*** Opening of Excerpted records ***

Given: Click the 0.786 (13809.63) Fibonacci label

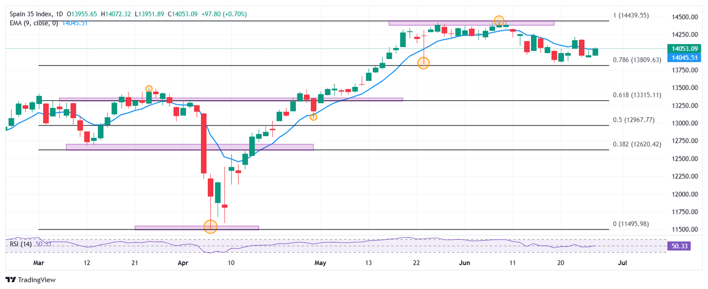Looking at the screenshot, I should tap(637, 60).
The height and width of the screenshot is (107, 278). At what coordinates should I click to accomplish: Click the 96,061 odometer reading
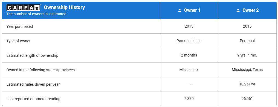pyautogui.click(x=247, y=99)
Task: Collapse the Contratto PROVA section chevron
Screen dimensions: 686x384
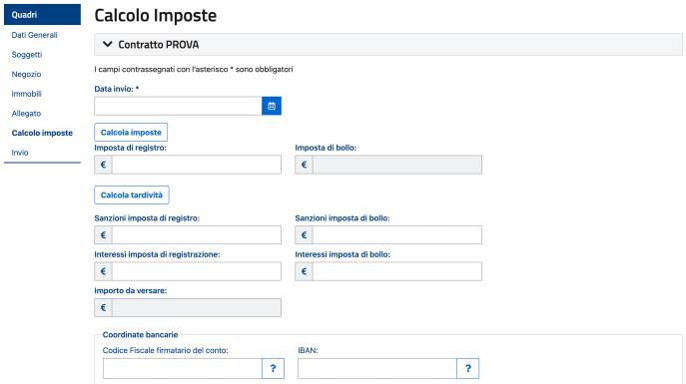Action: coord(107,44)
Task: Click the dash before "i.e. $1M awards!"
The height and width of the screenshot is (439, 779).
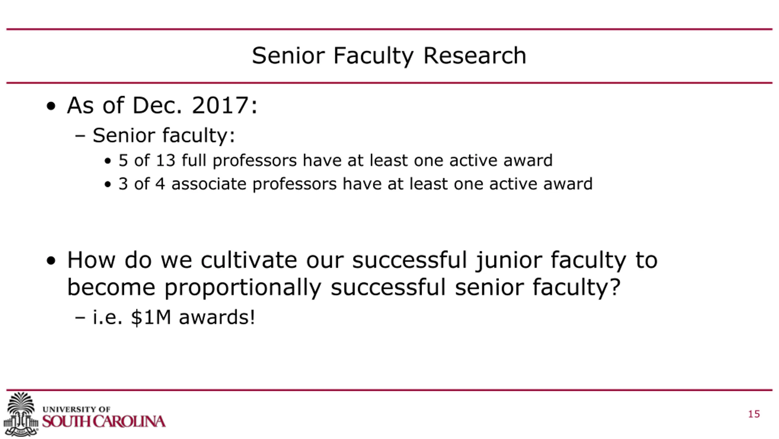Action: pos(80,318)
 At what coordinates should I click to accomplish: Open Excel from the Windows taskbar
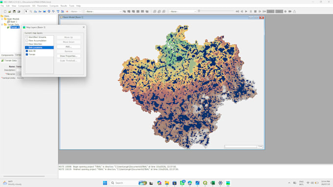pos(213,183)
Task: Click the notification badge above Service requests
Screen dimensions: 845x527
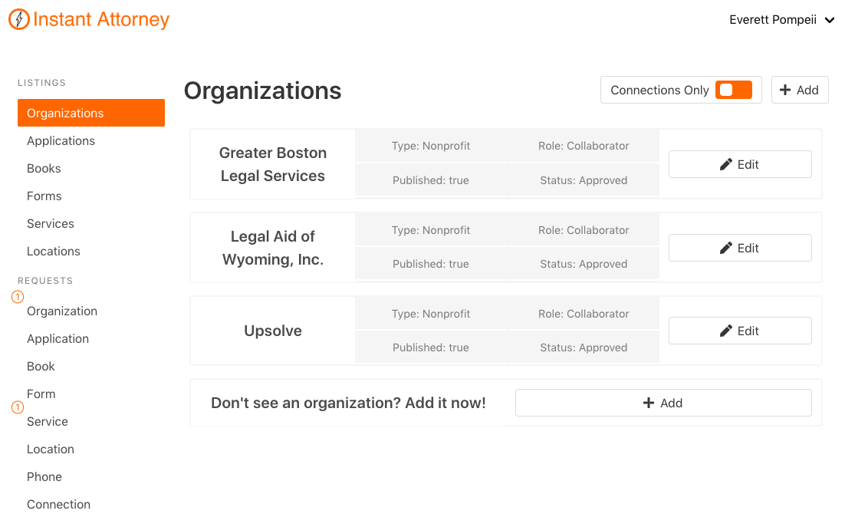Action: 18,407
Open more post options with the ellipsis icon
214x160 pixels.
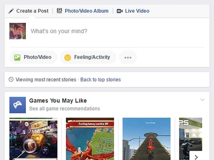click(128, 57)
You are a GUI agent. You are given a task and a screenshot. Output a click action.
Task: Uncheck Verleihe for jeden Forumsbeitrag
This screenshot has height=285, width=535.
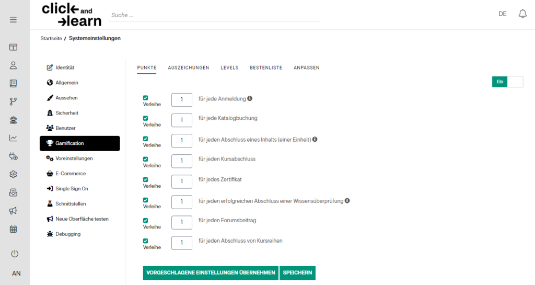click(x=145, y=220)
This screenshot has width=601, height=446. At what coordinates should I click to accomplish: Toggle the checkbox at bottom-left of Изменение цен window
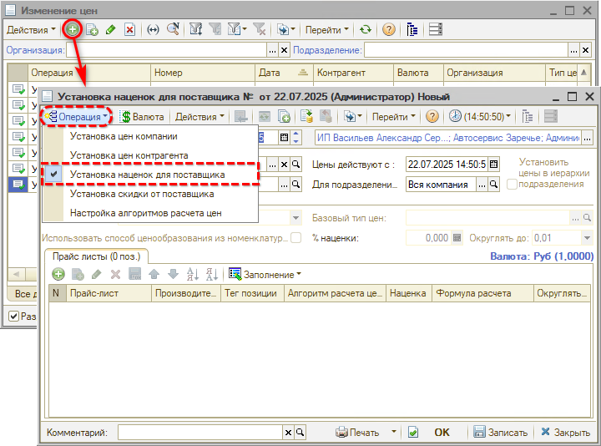(13, 317)
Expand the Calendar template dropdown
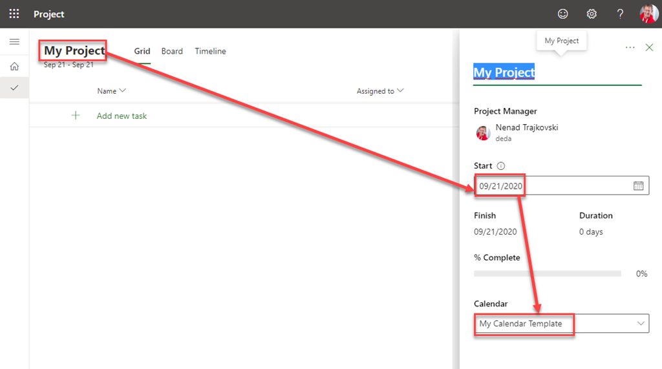662x369 pixels. click(x=641, y=323)
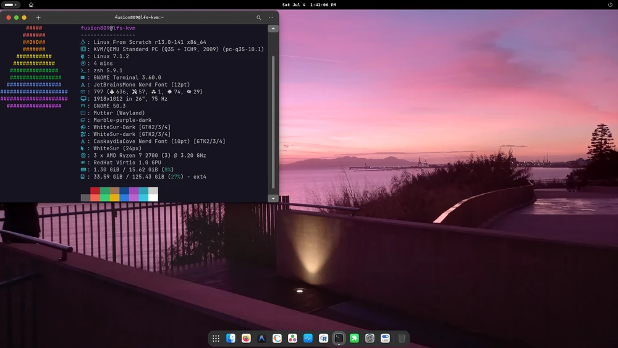
Task: Open the app grid launcher in dock
Action: (216, 338)
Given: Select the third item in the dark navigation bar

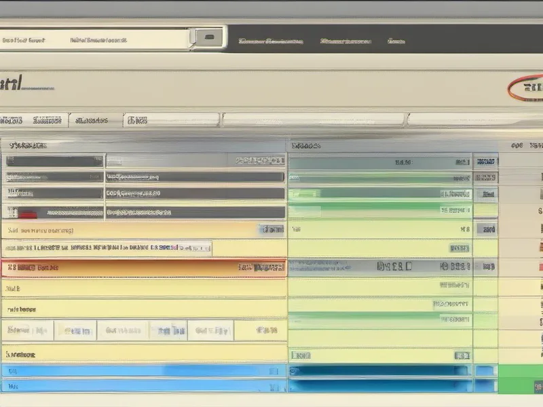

*** Close of Excerpted records ***

**Work request**
Leaving all pictures aside, quote each record exactly.

**Answer to the exercise**
Given: Click the 0.786 (13809.63) Fibonacci label

Looking at the screenshot, I should tap(637, 60).
The height and width of the screenshot is (107, 278). At what coordinates should I click to accomplish: Click the 96,061 odometer reading
pyautogui.click(x=247, y=99)
Task: Collapse the Contratto PROVA section chevron
Screen dimensions: 686x384
Action: coord(107,44)
Task: Click the dash before "i.e. $1M awards!"
The height and width of the screenshot is (439, 779).
Action: pos(80,318)
 At what coordinates should I click to accomplish: Open Excel from the Windows taskbar
pos(213,183)
Task: Click the notification badge above Service requests
Screen dimensions: 845x527
Action: 18,407
Open more post options with the ellipsis icon
214x160 pixels.
click(128, 57)
You are a GUI agent. You are given a task and a screenshot. Output a click action.
Task: Uncheck Verleihe for jeden Forumsbeitrag
This screenshot has height=285, width=535.
click(x=145, y=220)
This screenshot has width=601, height=446. At what coordinates should I click to accomplish: Toggle the checkbox at bottom-left of Изменение цен window
(13, 317)
Expand the Calendar template dropdown
662x369 pixels. click(x=641, y=323)
Task: Open the app grid launcher in dock
Action: (216, 338)
Given: Select the third item in the dark navigation bar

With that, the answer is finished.